Un polar réussi 8 étoiles

Ce polar sort clairement de l'ordinaire. Tout d'abord grâce à la qualité de son intrigue mais aussi et surtout pour l'excellente représentation de la ville dans laquelle se déroulent les aventures de l'inspecteur Sonchaï: Bangkok.
La mégalopole thaïlandaise est fidèlement retranscrite: ses quartiers, son ambiance interlope, ses différentes factions, les ethnies, les spécificités locales, les langages. Ceci facilite l’immersion au sein d’un roman policier qui oscille entre péripéties, flashbacks, dialogues et réflexions appréciables le tout sous l'œil bienveillant du grand Bouddha qui l’air de rien joue son rôle lui aussi.
Un polar qui sort de l’ordinaire !

Sundernono - Nice - 41 ans - 28 août 2023


Que vive le polar ethnologique ! 8 étoiles

Une plongée dans la Thaïlande !
Loin du cliché touristique : un flic qui vit au milieu de la concussion, l'accepte et vit avec. Du choc culturel : américain- thaïlandais ! Une approche bizarre et des rencontres étonnantes.
L'histoire policière disparaît au profit de l'intérêt autour de ce que propose l’historiographie de ce drôle de pays. Le livre a été écrit avant la radicalisation du régime politique (quoique ?).
Pour qui, comme moi, n'a aucune connaissance particulière de ce qu’est la Thaïlande, c'est un ouvrage extra-ordinaire que je recommande chaudement.
Quelle monde étonnant que celui du bouddhisme !
A vous d'y entrer si vous souhaiter dépasser les clichés.

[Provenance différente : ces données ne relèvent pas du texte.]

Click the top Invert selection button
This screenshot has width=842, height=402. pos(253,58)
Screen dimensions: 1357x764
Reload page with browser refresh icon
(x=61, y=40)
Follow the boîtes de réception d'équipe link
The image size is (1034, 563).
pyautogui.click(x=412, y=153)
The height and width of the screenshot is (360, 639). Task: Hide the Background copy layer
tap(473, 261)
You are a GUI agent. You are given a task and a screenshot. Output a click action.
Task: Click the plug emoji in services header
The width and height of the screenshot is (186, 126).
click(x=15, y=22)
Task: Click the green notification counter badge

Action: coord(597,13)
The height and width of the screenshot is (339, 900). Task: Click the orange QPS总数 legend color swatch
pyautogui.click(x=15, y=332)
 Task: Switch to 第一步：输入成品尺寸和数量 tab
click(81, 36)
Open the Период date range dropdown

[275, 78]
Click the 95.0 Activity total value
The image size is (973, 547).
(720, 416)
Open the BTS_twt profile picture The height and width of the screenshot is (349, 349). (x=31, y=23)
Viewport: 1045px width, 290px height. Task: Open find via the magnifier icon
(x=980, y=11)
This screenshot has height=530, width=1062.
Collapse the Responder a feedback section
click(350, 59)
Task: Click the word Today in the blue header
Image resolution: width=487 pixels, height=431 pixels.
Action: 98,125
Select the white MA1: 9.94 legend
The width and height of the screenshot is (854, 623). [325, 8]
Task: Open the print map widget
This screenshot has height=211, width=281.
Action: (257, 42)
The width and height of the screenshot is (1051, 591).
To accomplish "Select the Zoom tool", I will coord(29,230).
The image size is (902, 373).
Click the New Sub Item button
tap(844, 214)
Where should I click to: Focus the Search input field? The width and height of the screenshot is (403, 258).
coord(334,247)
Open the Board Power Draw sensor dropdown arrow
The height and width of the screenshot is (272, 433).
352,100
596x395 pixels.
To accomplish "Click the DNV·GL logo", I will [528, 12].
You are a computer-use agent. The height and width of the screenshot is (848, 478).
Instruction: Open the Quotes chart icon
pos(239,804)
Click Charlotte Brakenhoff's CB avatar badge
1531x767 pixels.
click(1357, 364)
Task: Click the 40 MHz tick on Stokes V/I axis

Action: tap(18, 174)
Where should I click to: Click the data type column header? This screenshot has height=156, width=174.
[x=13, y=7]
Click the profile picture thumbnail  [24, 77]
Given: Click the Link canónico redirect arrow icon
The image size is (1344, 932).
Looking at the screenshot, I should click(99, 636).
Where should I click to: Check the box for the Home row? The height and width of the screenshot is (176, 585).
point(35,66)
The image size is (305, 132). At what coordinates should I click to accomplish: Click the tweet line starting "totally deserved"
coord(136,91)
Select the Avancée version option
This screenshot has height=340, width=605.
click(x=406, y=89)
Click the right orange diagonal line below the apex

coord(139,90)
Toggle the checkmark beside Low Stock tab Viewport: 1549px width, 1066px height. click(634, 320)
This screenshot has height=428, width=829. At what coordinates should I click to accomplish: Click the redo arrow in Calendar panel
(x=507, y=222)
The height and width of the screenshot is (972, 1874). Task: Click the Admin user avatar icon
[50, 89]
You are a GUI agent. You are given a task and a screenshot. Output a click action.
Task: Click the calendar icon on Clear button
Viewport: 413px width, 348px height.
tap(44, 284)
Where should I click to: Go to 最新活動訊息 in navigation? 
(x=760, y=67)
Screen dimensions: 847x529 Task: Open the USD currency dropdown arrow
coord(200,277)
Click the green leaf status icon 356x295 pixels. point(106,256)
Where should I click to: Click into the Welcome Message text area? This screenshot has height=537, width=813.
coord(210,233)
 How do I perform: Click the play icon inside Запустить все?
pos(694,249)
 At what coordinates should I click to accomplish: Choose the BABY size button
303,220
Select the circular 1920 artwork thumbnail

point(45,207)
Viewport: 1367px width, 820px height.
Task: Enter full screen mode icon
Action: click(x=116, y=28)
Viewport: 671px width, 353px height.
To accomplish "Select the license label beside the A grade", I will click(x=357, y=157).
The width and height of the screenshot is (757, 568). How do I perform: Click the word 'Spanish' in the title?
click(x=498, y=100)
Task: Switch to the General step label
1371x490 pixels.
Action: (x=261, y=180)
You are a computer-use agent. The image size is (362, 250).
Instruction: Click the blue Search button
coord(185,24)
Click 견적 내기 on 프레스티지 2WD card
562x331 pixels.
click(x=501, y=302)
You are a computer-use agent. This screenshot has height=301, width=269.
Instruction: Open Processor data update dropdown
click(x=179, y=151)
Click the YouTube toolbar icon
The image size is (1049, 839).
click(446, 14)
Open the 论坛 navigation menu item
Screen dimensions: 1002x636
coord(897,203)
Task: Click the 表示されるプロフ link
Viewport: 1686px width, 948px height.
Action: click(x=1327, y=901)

DE GOUGE - Nantes - 68 ans - 21 octobre 2015


Une fantastique plongée aux tréfonds de la "cité des anges" 7 étoiles

Pour qui ne connait pas la Thaïlande, pour qui voudrait s'aventurer seul le soir dans les bas-fonds de la capitale tentaculaire du Royaume de Siam, ce livre est une remarquable introduction, à lire d'une traite dans l'avion qui vous y emmènera.
L'intrigue est loin d'être exceptionnelle, elle est même passablement tirée par les cheveux.
Le style est agréable, mais sans relief particulier, et surtout sans l'humour qui seul nous permet d'apprécier pleinement un polar.
Mais la description de l'âme thaïe est remarquable: à vrai dire, personne à ma connaissance n'a jamais aussi bien rendu l'approche siamoise des problèmes que nous rencontrons tous ici bas que John Burdett.
La gent féminine thaïlandaise est ainsi peinte dans son vrai jus, à mille lieues de ce peuvent s'imaginer les occidentaux.
Drogue, sexe mais surtout philiosophie de l'amour tarifé, voilà l'atmosphère dans laquelle baigne ce remarquable traité de la vraie vie à Bangkok.
A lire immédiatement si vous connaissez déjà cette capitale ou projetez de vous y rendre ! Très probablement, ce livre décevra, voire ennuiera, les autres.

Noir de Polars - PARIS - 56 ans - 28 mai 2011


kâa chăy-lêey 6 étoiles

Pour moi, l’intérêt pour la trame policière – une histoire de trafic de jade – a diminué au fur et à mesure que l’on raconte Bangkok vu de l’intérieur. Là est l’originalité de ce polar. Mais, l’auteur se concentre sur les mœurs sexuelles du pays – déjà bien connues par la majorité. Les convictions spirituelles du policier bouddhiste auraient dû occuper plus de place, car la notion de karma est rarement explorée en littérature.

Le style de Burdett comporte des manies agaçantes : ce ton insinuant que tous les étrangers (farangs) sont inférieurs ; la façon dont il remplace soudainement le narrateur ; et de longues descriptions inutiles, sur la chirurgie de changement de sexe par exemple.

Un thriller moyen pas vraiment haletant qui a de la difficulté à trouver son identité.